**Data shown**

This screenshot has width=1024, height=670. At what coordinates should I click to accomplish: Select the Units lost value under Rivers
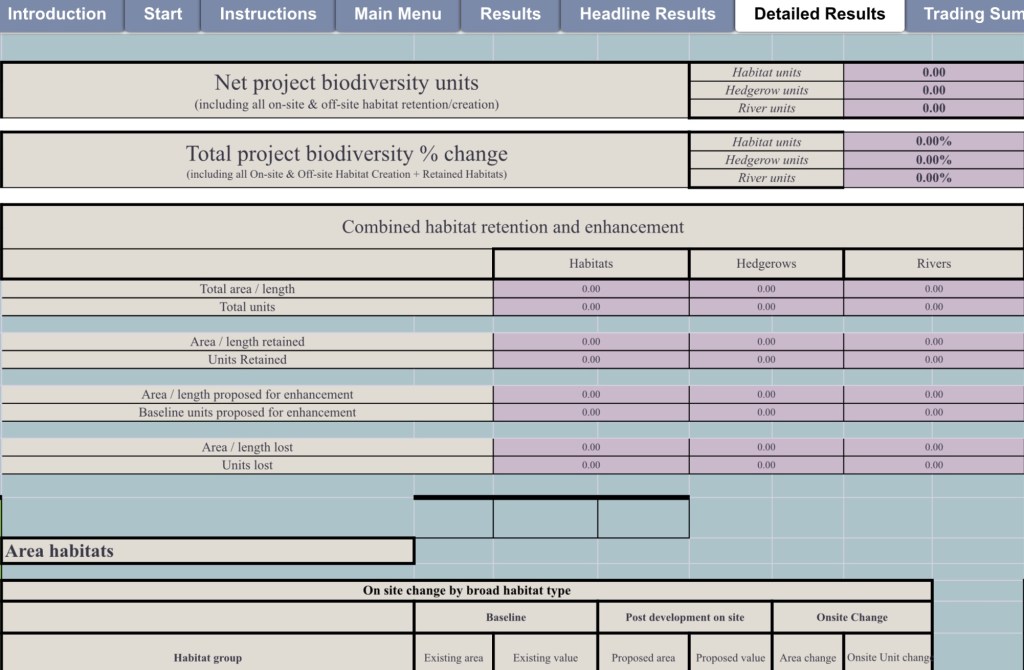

==

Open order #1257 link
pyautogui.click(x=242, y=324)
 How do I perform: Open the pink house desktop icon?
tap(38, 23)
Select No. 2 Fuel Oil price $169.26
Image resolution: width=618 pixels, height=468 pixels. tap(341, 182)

...

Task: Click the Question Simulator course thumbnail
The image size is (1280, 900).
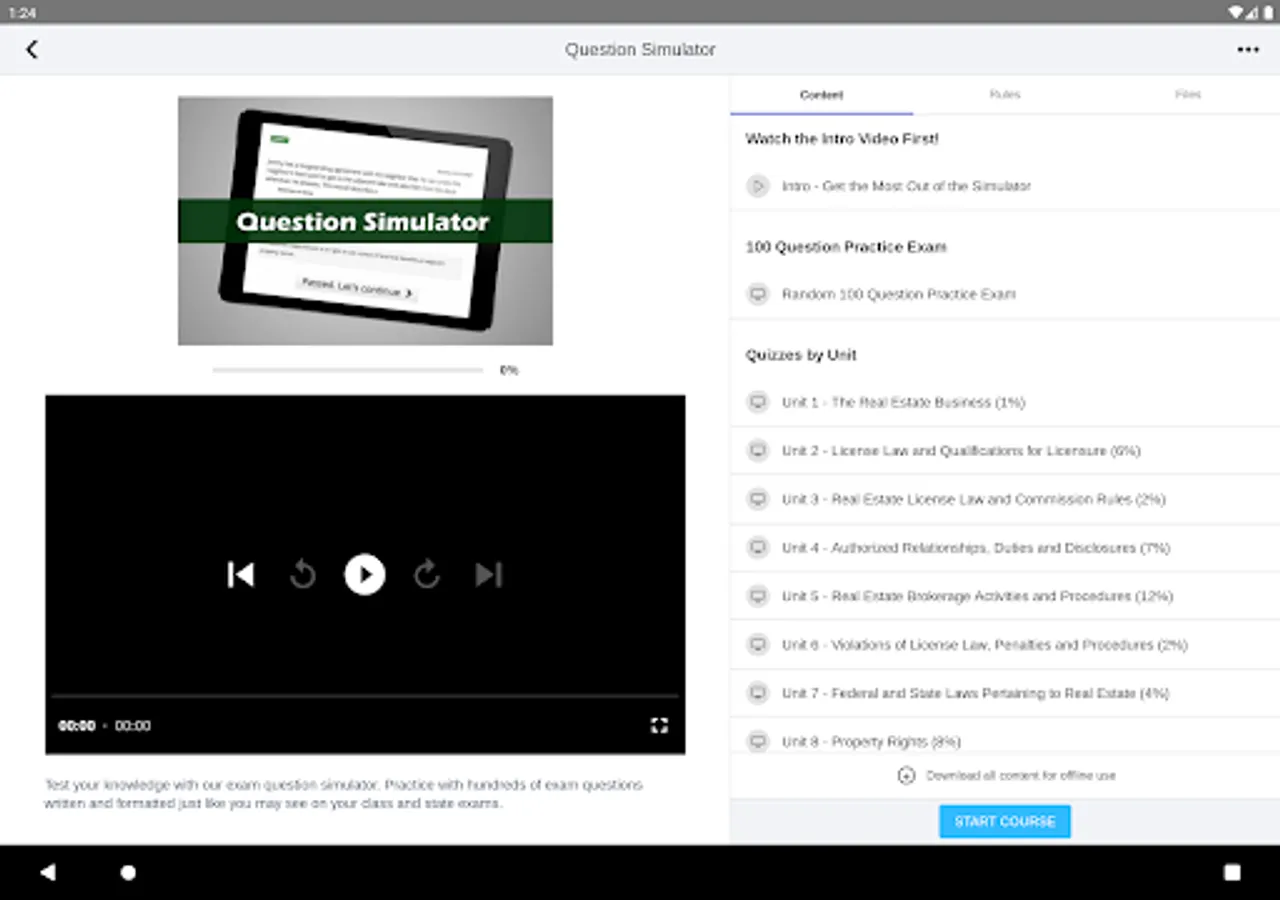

**What is needed**
Using the material above, transcribe exactly the lines from the line with "Task: Click the" to the line with "The image size is (1280, 900)."; both count, and nothing else goes in.

**Answer below**
Task: Click the Question Simulator course thumbnail
The image size is (1280, 900).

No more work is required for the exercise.